The Tina Negus award will be presented annually for best undergraduate research in palaeontology by the School of Biological Sciences, after Tina granted them permission to name the new prize after her.
'Genuine contributions to science'
Dr Louise Johnson, from the School of Biological Sciences at the University of Reading, said: “Jake’s creativity, enthusiasm and hard work make him a really deserving recipient of this award. Tina’s discovery was one of the most spectacular in the history of palaeontology. The fossil Tina found rewrote the history of life on earth, and we still haven’t completely solved the mystery behind it. It could be a very early animal related to today’s jellyfish, or even a completely different kind of life on Earth that’s now gone extinct.
“We’re particularly delighted to celebrate Tina, partly because she’s an amazing role model who shows how art and science can inspire each other, but also because she made her discovery as a young person.
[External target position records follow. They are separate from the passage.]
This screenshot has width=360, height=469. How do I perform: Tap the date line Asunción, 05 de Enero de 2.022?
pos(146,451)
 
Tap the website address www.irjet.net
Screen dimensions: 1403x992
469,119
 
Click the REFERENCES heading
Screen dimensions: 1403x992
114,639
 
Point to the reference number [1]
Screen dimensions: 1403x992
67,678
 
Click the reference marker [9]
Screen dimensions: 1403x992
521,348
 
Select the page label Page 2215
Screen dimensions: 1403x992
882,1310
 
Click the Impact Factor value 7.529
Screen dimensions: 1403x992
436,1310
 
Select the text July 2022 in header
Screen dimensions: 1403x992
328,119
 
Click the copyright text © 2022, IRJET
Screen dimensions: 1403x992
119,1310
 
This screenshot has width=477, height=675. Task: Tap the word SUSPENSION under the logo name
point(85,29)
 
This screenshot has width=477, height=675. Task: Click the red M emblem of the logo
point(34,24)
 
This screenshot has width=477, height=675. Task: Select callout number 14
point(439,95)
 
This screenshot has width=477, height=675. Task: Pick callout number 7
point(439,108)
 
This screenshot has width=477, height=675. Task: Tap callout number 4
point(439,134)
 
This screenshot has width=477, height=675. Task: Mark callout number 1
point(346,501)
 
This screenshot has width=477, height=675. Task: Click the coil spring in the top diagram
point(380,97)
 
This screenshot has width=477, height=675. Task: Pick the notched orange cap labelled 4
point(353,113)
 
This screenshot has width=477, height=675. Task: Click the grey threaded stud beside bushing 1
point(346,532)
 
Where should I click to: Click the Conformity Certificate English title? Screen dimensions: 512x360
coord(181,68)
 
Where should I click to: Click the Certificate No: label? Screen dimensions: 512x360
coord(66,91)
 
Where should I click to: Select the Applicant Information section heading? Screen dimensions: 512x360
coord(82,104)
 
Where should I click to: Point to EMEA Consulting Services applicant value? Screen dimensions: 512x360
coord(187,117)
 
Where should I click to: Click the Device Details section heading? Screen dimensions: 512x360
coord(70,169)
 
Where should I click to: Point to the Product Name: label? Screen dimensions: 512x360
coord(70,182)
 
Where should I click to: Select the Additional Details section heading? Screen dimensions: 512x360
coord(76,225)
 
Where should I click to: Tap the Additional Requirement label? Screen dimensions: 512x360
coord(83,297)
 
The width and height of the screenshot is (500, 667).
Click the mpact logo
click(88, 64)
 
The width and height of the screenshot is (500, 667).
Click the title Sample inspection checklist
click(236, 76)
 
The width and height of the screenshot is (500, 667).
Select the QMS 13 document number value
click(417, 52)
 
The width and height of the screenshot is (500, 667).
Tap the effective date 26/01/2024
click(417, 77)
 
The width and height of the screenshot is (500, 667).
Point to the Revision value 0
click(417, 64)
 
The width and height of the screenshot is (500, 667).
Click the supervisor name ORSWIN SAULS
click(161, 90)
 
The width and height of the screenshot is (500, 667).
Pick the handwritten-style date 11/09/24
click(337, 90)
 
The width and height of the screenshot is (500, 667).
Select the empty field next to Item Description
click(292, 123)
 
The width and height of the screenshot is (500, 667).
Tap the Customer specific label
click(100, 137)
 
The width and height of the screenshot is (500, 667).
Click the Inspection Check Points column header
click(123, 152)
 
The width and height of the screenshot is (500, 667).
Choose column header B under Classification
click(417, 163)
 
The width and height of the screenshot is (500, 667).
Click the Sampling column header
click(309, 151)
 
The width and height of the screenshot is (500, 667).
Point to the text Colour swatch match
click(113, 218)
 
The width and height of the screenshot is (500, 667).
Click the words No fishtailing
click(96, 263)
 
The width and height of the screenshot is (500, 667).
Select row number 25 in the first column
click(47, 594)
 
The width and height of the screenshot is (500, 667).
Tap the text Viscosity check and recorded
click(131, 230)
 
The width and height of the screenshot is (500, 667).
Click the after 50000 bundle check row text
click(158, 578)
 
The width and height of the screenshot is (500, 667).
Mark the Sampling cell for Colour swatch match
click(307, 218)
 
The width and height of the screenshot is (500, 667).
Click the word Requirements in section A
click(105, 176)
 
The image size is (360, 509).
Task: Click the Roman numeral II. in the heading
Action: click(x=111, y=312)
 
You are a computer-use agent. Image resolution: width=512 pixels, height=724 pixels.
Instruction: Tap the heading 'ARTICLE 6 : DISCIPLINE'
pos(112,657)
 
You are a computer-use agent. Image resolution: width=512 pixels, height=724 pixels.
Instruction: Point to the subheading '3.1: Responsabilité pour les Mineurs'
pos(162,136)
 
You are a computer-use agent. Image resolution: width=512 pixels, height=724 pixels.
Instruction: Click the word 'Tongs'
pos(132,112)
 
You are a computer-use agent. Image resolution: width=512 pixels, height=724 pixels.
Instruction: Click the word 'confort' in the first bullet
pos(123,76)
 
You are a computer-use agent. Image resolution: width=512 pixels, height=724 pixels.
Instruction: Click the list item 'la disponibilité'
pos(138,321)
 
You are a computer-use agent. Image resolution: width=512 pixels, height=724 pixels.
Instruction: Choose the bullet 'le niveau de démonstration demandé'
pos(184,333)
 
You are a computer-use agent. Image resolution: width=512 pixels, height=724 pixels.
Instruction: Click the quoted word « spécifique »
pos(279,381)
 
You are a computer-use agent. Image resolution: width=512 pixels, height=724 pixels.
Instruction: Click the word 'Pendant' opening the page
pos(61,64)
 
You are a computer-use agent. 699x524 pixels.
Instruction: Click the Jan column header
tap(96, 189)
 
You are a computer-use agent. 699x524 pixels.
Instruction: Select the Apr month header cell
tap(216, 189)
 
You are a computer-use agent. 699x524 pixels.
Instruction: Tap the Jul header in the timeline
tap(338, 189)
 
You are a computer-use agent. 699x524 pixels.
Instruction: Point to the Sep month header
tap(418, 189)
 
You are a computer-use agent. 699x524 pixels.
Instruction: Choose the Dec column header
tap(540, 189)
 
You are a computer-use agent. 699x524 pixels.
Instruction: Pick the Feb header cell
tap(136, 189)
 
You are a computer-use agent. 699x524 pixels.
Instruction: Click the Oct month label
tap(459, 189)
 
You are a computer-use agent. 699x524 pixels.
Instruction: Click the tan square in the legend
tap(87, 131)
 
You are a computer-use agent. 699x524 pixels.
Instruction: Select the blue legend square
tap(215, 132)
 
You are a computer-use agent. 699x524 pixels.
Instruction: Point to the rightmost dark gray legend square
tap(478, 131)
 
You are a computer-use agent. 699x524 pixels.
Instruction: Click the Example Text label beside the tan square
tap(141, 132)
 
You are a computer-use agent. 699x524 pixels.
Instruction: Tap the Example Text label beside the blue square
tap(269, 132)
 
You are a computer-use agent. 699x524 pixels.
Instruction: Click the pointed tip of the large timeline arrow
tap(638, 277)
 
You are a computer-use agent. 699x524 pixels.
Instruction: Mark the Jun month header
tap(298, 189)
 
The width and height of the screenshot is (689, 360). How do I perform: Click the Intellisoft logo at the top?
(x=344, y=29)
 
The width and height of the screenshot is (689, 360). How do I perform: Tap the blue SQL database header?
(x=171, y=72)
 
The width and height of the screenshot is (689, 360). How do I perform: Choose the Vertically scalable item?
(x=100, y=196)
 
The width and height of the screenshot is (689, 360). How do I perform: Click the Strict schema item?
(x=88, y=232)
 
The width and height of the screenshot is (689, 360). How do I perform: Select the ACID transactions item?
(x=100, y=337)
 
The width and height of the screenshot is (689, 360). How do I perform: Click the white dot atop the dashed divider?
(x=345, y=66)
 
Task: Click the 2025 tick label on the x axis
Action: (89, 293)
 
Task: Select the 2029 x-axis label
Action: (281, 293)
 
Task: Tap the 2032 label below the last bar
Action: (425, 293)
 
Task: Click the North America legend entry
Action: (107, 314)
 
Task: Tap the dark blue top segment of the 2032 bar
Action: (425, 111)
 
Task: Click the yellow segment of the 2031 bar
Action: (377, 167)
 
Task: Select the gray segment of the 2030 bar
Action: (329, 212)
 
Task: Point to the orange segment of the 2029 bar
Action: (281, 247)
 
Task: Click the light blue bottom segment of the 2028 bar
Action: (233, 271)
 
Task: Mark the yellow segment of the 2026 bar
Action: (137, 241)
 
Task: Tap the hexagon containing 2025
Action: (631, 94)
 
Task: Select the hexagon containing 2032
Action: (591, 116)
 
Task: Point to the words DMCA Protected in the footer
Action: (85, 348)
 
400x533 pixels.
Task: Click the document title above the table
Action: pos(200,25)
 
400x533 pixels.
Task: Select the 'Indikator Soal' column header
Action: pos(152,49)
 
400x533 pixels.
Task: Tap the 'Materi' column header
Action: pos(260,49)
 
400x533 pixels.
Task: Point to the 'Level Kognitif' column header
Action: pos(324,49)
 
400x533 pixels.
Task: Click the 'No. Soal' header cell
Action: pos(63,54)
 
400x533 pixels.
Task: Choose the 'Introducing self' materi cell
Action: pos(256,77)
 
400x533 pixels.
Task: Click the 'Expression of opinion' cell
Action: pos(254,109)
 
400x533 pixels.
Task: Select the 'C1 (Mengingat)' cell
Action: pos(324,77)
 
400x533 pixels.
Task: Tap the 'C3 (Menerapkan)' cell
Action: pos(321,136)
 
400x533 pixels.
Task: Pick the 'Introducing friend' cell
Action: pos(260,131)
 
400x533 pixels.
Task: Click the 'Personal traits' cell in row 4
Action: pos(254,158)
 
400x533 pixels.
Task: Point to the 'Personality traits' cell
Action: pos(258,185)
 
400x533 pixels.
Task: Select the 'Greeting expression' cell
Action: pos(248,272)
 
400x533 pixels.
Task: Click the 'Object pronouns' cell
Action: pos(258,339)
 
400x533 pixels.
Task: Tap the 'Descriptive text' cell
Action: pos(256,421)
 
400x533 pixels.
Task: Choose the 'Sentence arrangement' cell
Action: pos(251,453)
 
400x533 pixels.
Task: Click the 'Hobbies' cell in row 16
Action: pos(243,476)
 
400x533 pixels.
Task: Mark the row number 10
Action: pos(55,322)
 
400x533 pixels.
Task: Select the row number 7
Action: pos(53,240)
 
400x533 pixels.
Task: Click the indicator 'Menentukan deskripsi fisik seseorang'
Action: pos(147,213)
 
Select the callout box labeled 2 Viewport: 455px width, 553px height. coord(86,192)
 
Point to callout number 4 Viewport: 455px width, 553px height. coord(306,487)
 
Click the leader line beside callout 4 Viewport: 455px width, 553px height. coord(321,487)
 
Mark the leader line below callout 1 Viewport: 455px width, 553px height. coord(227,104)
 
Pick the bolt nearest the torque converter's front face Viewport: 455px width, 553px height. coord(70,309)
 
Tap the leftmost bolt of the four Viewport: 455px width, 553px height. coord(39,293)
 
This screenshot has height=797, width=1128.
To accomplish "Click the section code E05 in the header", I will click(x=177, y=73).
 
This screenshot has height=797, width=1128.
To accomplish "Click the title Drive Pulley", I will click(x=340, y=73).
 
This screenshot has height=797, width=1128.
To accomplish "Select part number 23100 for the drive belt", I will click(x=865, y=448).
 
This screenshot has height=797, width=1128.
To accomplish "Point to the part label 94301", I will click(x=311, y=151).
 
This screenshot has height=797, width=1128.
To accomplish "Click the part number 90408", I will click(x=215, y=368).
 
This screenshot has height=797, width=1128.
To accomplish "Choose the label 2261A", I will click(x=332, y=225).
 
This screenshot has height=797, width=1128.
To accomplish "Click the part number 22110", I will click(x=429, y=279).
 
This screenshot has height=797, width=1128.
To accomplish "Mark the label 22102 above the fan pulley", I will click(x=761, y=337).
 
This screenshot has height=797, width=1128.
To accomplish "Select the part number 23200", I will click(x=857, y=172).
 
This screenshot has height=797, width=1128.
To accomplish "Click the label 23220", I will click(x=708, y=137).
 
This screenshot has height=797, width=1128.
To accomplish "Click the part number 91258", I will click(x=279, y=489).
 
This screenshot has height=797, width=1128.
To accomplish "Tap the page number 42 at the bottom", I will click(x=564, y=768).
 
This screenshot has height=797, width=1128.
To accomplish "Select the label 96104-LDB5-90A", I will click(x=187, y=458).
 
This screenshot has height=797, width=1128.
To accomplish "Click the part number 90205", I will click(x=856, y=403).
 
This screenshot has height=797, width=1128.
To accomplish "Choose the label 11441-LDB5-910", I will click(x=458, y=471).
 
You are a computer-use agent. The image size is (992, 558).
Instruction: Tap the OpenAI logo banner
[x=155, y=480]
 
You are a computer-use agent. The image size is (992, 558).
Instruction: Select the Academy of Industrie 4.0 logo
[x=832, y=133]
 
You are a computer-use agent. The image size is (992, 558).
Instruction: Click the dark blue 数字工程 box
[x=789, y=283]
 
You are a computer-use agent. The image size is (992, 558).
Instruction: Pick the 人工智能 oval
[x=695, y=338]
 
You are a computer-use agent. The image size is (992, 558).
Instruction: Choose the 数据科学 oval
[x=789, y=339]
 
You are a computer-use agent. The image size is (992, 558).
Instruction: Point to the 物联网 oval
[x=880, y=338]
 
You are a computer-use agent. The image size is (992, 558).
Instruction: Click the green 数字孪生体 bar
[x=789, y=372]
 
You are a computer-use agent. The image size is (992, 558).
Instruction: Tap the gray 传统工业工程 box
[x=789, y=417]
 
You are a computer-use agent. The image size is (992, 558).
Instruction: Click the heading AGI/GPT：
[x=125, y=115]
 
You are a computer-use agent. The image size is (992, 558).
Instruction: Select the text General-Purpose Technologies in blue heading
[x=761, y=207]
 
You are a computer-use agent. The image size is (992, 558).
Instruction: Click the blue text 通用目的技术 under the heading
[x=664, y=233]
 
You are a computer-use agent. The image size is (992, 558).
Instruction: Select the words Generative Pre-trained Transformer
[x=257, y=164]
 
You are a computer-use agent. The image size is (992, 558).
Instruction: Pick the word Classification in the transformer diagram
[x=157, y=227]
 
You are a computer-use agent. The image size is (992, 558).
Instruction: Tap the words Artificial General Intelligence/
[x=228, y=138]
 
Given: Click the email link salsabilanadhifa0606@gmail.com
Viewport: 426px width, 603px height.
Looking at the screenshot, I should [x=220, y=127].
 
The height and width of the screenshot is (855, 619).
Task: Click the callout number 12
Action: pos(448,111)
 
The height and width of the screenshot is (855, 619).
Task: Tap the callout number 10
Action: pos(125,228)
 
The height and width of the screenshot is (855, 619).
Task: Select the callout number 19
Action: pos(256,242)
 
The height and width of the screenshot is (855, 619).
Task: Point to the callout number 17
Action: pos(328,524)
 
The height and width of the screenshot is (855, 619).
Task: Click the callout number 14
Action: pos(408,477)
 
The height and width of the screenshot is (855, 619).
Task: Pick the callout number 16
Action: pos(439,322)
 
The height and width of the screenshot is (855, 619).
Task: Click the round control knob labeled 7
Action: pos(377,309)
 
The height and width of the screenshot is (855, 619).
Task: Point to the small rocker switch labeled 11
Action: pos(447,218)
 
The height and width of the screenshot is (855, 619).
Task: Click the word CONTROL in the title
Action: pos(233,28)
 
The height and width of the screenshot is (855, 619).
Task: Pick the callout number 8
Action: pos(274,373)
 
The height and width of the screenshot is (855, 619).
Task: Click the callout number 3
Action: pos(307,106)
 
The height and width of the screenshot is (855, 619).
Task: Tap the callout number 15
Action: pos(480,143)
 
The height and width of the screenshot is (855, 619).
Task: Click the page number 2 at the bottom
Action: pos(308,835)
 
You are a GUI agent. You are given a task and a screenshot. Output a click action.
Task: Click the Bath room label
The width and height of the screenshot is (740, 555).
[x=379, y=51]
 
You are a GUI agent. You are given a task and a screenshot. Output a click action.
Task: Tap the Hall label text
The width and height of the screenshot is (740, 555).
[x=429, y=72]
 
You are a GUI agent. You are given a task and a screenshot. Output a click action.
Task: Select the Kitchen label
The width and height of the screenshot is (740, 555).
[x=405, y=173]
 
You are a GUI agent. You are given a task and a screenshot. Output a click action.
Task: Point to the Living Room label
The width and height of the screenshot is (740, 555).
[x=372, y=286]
She proves that the most important entry qualifications for a scientist are enthusiasm, curiosity and an open mind.
“We want all young people, especially our students, to be aware of that, and so we work hard to provide the best opportunities for our students to get involved in cutting edge research and scientific discovery. Our students work with world-leading scientists, giving them the chance to make genuine contributions to science during their time at Reading, whatever they go on to do afterwards.”
In the latest National Student Survey, Biological Science scored 90% for satisfaction among students, while Zooology scored 96%.
Recent research carried out at the School of Biological Sciences includes a discovery that the dinosaurs were already in decline before the asteroid strike that is credited with wiping them out, PhD research that revealed the dinosaurs spread to takeover the world so quickly that it could have contributed to their demise, and a study showing that microplastics can transfer from mosquito larvae to the flying adult, carrying plastic pollution into the food chain.